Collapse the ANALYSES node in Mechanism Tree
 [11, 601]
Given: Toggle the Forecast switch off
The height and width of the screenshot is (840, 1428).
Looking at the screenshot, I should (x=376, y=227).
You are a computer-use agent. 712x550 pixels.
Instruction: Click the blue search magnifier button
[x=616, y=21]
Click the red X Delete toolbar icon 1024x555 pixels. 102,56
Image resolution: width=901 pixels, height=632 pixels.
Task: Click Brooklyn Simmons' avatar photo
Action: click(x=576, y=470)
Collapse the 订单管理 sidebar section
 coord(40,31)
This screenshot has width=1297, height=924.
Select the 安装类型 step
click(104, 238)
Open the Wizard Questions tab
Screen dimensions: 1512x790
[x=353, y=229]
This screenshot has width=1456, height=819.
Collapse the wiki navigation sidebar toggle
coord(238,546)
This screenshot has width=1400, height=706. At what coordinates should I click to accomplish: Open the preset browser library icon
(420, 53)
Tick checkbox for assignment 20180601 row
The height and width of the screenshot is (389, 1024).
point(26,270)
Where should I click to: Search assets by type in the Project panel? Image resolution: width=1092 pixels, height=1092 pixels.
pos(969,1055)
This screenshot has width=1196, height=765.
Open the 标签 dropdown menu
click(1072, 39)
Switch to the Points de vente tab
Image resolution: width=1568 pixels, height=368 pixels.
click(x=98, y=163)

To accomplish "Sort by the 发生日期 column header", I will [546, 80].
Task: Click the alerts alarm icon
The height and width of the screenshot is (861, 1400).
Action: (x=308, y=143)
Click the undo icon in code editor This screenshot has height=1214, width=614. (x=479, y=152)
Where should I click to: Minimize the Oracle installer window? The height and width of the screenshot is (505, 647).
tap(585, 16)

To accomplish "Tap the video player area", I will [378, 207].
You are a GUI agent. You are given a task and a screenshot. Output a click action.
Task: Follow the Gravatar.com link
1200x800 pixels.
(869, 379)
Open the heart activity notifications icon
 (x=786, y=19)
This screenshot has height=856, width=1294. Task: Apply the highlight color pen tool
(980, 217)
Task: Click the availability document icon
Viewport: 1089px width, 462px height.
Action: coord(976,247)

━━━━━━━━━━━━━━━━━━━━

REQUIREMENTS: Copy the material above line for line, changing nothing.

FINAL RESULT:
Collapse the ANALYSES node in Mechanism Tree
 [11, 601]
Given: Toggle the Forecast switch off
The height and width of the screenshot is (840, 1428).
Looking at the screenshot, I should (x=376, y=227).
You are a computer-use agent. 712x550 pixels.
Instruction: Click the blue search magnifier button
[x=616, y=21]
Click the red X Delete toolbar icon 1024x555 pixels. 102,56
Image resolution: width=901 pixels, height=632 pixels.
Task: Click Brooklyn Simmons' avatar photo
Action: click(x=576, y=470)
Collapse the 订单管理 sidebar section
 coord(40,31)
This screenshot has width=1297, height=924.
Select the 安装类型 step
click(104, 238)
Open the Wizard Questions tab
Screen dimensions: 1512x790
[x=353, y=229]
This screenshot has width=1456, height=819.
Collapse the wiki navigation sidebar toggle
coord(238,546)
This screenshot has width=1400, height=706. At what coordinates should I click to accomplish: Open the preset browser library icon
(420, 53)
Tick checkbox for assignment 20180601 row
The height and width of the screenshot is (389, 1024).
point(26,270)
Where should I click to: Search assets by type in the Project panel? Image resolution: width=1092 pixels, height=1092 pixels.
pos(969,1055)
This screenshot has width=1196, height=765.
Open the 标签 dropdown menu
click(1072, 39)
Switch to the Points de vente tab
Image resolution: width=1568 pixels, height=368 pixels.
click(x=98, y=163)

To accomplish "Sort by the 发生日期 column header", I will [546, 80].
Task: Click the alerts alarm icon
The height and width of the screenshot is (861, 1400).
Action: (x=308, y=143)
Click the undo icon in code editor This screenshot has height=1214, width=614. (x=479, y=152)
Where should I click to: Minimize the Oracle installer window? The height and width of the screenshot is (505, 647).
tap(585, 16)

To accomplish "Tap the video player area", I will [378, 207].
You are a GUI agent. You are given a task and a screenshot. Output a click action.
Task: Follow the Gravatar.com link
1200x800 pixels.
(869, 379)
Open the heart activity notifications icon
 (x=786, y=19)
This screenshot has height=856, width=1294. Task: Apply the highlight color pen tool
(980, 217)
Task: Click the availability document icon
Viewport: 1089px width, 462px height.
Action: coord(976,247)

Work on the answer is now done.